8. P*87. A pawn drop by Black.

After the pawn exchange and Black's pawn drop on move 15, White also has the option of either floating their rook just above their line of pawns to the rank 4 (§ White's Floating Rook) or retreating their rook awhile back to the rook's start position on rank 2 (§ White's Retreating Rook). White's Floating Rook is the more common variant.

====White's Floating Rook====

8. ...R-84. White floats their rook to rank 4. The Floating Rook position defends rank 4 from further encroachment by Black.

=====Climbing Silver=====

After White's Floating Rook (or also Retreating Rook), a common variant of Double Wing Attack Retreating Rook is for Black to play Climbing Silver.

9. S-38. Black moves their right silver up to advance up the second file. This can lead to the most direct way to play Climbing Silver which is called Primitive Climbing Silver.

9. ...P-34. White moves their third file pawn to open their bishop's diagonal.

=====Reclining Silver=====

Other variants of Double Wing Attack Retreating Rook include Reclining Silver.

The Reclining Silver has the right silver positioned on central file above the central pawn and to the right of the silver is the pawn that was advancing in order to let the silver move through the line of pawns. The silver is said to recline on the seat of pawns.

====White's Retreating Rook====

The Retreating Rook option occurs after Black and White exchange pawns on the eighth file. This option results in a Double Retreating Rook variation of Double Wing Attack.

8. ...R-82. White's rook retreats back their camp on rank 2.

This option is less common than White playing a Floating Rook position. (See above.) It gives White less protection from an attack strategy by Black such as Climbing Silver. However, it does lead to the Stagecoach joseki. (See below.)

Note that if White retreats their rook to 8b, then, compared to the Double Wing position before Black's pawn exchange, the following moves have effectively only removed each player's rook pawn and placed them in hand.

=====Stagecoach=====

The Stagecoach joseki (駅馬車定跡 ekibasha jouseki) is a symmetrical Double Retreating Rook and Double Reclining Silver variant of Double Wing Attack.
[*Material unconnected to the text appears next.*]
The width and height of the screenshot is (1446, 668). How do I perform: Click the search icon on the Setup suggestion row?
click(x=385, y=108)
It was named after the American movie Stagecoach.

===Delaying the pawn trade===

White need not trade the eighth file pawns immediately after Black's second file trade. For instance, White may choose to wait and instead advance their right edge pawn.

9. ...P-94. White pushes their ninth file pawn.
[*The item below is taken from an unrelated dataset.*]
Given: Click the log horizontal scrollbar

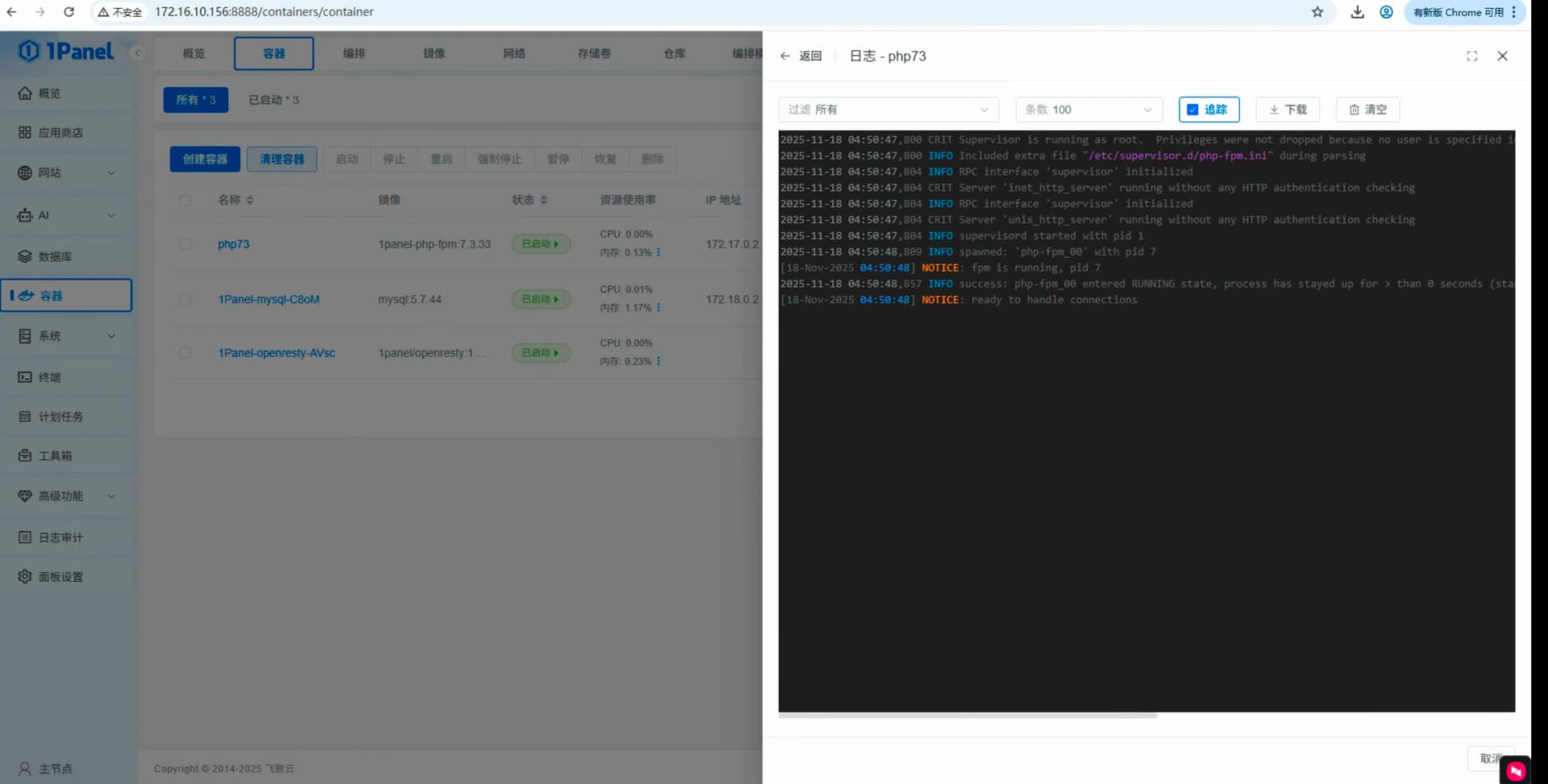Looking at the screenshot, I should point(968,716).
10. P-96. Black usually pushes their same edge pawn in response.

If Black does not respond with their own edge pawn push, then White is threatening to push their edge pawn further to the middle rank 5 (10. ...P-95), which will prevent Black from pushing their edge pawn at all and leaving Black's bishop without a square to escape to from White's pawn drop (P*87). This puts pressure on Black in the sense that Black must carefully prepare any further pawn advancement when their bishop has no path of escape since White may attempt to capture that pawn after the eighth file pawn trade. (Note: For example, if a premature preparation for Reclining Silver with 10. S-38 P-95, 11. P-46, then 11. ...P-86, 12. Px86 Rx86. Since Black needs to protect their bishop from White's pawn drop, White can take the fourth file pawn: 13. P*87 Rx46.)

10. ...P-34. White activates their bishop by opening its diagonal.
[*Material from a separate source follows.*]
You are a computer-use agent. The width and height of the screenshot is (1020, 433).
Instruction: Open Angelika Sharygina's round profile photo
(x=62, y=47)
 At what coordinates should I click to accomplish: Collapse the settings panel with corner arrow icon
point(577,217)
Other moves are possible such as making the rook pawn trade now (with 10. ...P-86) or advancing their attacking silver (10. ...S-72).

11. S-38. Black advances their right silver up the third file allowing for both Climbing Silver or Reclining Silver options.

11. ...S-72. White also develops their right silver in the same way.

==See also==

- Double Wing Attack
- Double Wing Floating Rook
- Static Rook

==Bibliography==

- Aono, Teruichi (2009). "Better Moves for Better Shogi"
- Aono, Teruichi (1983). "Guide to shogi openings: Unlock the secrets of joseki"
- Hosking, Tony (1996). "The art of shogi"
- Kitao, Madoka (2011). "Joseki at a glance"
- 野月, 浩貴 (2013). "相掛かり無敵定跡研究"
- "相掛かりナビゲーション: 駅馬車定跡"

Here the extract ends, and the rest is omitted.